CONCLUSION: GH may attenuate the negative effects of RT on cardiac remodeling by counteracting the increased collagen synthesis, without affecting the gene expression that regulates cardiac Ca2+ transport.

Introduction

The use of growth hormone (GH) as an ergogenic aid has risen dramatically in the past two decades, especially among athletes involved in strength, hypertrophy and power trainings (bodybuilders and weightlifters) and recreational practitioners interested in maintaining good health and enhancing the physique. However, GH use as an ergogenic aid for athletes is forbidden by the World Anti-Doping Agency (WADA),[1] because of its direct effects on performance, such as body fat reduction, strength and muscle mass increase, and skeletal muscle regeneration. In addition, the inappropriate use of GH can lead to a decline in performance and irreparable health damage.

Growth hormone can affect heart functioning and cause cardiac hypertrophy, without fibrosis increase.[2,3] This response is accompanied by an increase in contractility, changes in the genesis of the cardiac potential of action and peripheral vasodilation.[2,3] Some studies have shown the cardioprotective effect of GH after myocardial infarction, easing pathological cardiac remodeling.[2] However, other studies have reported the damage caused by the chronic hypersecretion of GH (acromegaly), leading to the development of concentric cardiac hypertrophy with interstitial fibrosis and lymphomononuclear infiltrate. If not controlled, the elevated GH level can lead to heart failure.[3,4] Although other risk factors are related to acromegaly, the excess of GH and of its mediator [insulin-like growth factor 1 (IGF-1)] might be the major contributor to cardiovascular disease.[4]

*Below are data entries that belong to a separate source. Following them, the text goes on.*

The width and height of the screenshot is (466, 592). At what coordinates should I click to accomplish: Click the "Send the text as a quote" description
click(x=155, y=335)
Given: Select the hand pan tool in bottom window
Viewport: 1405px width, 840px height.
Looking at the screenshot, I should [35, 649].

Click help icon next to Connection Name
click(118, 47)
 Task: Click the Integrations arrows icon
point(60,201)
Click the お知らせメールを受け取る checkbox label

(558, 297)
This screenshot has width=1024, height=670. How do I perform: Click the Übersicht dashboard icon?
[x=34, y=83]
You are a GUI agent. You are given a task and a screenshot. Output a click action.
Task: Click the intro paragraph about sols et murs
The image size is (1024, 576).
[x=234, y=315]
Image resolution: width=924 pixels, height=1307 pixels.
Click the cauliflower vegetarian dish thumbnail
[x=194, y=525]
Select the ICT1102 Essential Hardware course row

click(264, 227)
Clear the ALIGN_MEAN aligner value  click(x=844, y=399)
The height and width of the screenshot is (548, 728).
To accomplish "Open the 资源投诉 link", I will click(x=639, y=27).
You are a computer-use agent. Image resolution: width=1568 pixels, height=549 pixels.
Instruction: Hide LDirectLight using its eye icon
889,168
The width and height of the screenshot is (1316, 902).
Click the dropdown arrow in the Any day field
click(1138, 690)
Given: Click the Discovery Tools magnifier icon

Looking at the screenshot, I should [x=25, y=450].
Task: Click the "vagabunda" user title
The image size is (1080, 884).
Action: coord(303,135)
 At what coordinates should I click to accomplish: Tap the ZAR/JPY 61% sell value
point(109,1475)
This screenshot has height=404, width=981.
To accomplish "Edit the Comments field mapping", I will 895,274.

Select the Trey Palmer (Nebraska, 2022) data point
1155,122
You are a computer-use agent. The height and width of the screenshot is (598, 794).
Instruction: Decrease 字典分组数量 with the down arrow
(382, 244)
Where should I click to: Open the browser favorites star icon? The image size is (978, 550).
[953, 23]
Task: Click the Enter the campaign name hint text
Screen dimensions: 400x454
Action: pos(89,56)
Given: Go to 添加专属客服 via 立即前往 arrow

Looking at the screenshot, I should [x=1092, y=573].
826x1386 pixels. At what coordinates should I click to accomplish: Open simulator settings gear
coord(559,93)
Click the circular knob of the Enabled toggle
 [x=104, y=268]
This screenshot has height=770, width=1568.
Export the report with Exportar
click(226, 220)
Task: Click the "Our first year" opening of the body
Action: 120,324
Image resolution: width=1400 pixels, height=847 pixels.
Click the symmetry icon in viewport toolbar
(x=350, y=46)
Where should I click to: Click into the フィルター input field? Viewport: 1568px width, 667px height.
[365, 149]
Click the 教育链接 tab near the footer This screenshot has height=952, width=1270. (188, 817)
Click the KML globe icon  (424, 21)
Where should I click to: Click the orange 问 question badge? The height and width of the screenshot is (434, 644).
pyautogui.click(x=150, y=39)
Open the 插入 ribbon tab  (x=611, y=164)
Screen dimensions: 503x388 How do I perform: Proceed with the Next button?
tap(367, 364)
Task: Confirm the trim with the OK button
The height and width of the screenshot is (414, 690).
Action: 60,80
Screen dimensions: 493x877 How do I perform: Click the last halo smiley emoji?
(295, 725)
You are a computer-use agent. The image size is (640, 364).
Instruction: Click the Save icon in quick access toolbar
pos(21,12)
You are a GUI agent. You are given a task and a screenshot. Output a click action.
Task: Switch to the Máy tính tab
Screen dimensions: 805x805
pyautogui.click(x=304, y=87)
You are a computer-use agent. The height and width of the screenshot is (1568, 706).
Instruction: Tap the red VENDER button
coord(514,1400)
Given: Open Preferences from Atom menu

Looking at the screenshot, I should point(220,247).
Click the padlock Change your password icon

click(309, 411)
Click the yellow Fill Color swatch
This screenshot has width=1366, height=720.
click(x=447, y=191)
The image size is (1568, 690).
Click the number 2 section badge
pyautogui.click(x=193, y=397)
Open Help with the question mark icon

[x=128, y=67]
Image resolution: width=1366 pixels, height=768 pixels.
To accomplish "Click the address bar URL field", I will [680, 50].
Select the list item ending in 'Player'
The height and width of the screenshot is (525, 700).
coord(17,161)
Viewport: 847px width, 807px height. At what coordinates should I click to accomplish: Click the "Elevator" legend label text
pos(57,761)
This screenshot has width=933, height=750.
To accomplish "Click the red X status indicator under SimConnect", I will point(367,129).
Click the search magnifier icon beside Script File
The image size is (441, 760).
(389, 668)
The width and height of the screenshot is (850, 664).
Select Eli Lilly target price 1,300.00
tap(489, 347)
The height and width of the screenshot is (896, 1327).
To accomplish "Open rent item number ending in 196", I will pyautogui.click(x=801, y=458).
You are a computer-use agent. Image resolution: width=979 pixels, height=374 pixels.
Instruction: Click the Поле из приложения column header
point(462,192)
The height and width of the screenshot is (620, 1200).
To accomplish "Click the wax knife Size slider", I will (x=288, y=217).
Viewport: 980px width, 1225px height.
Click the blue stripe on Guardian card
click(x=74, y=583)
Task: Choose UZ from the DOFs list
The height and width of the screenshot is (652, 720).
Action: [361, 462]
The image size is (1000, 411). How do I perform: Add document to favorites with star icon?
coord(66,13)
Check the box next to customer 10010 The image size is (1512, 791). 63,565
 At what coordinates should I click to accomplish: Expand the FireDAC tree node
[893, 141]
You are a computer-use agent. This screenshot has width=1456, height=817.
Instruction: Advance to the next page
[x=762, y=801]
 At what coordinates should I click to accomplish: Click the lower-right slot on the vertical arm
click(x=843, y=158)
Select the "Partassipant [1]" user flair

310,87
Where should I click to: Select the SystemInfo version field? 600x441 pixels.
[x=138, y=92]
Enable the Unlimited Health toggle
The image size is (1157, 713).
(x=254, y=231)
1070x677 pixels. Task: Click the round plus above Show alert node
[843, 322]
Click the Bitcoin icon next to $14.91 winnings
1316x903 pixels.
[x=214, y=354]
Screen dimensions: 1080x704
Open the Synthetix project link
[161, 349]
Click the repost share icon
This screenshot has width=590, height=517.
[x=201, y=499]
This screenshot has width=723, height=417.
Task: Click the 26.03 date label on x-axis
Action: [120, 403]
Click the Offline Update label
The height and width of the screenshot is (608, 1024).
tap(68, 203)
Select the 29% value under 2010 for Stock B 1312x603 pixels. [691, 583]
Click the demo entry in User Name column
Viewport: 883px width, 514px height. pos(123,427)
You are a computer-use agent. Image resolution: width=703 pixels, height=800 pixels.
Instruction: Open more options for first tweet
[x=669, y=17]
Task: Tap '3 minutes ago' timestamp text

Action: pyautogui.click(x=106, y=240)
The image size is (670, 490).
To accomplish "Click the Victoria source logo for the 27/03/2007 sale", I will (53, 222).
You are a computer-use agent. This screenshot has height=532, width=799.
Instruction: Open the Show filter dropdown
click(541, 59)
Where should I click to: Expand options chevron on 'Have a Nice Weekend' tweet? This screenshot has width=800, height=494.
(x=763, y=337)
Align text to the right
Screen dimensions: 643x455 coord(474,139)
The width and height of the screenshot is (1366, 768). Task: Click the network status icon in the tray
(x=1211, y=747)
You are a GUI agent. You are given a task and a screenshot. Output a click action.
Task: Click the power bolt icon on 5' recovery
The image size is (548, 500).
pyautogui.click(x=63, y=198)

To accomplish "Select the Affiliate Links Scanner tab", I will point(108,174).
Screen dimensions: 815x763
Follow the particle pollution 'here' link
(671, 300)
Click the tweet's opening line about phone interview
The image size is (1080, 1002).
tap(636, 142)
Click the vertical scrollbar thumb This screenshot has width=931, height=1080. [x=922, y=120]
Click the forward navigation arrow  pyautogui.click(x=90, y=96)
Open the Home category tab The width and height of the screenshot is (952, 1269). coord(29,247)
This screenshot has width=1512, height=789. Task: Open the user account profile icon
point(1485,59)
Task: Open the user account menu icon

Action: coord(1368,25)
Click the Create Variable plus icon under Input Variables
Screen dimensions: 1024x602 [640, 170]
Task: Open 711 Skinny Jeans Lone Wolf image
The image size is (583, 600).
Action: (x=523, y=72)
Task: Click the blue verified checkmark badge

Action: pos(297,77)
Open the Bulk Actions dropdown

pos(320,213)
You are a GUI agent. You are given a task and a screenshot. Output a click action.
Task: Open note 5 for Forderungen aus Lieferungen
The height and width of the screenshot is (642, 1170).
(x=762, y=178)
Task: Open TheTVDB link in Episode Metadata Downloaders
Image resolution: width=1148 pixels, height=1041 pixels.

Growth hormone has been often used to increase muscle mass and strength, and to enhance cardiac function during programs of resistance training (RT). Although the beneficial effects of RT on the cardiovascular system, such as increased capillary density, left ventricular (LV) hypertrophy, changes in connective tissue and benefits to the cardiac function, have been well established,[5,6] few studies have investigated the effects of chronic GH administration on cardiac remodeling during RT programs.

This study aimed at testing the hypothesis that GH administration during RT modulates cardiac remodeling, interfering with morphological parameters and the gene expression of proteins involved in Ca2+ homeostasis, such as sarcoplasmic reticulum calcium-ATPase (SERCA2a) pump, phospholamban (PLB) and ryanodine (RyR). The gene expression of SERCA2a, PLB and RyR was analyzed because of its important role in cardiac contractile function, acting on intracellular Ca2+ homeostasis.[7]

Methods

Animals and procedures

This study assessed 28 male Wistar rats (mean weight of 235 ± 15.2 g) aged 9 weeks-old, from the Central Vivarium of the Oeste Paulista University (UNOESTE), São Paulo, Brazil. The animals were individually labeled, and housed in seven cages containing four animals each, with free access to water and food (SupraLab®). The standard environmental conditions were maintained, with controlled light (12-hour light/dark cycles, with light from 7 AM on), temperature (21 ± 5°C) and relative air humidity (55% ± 5%).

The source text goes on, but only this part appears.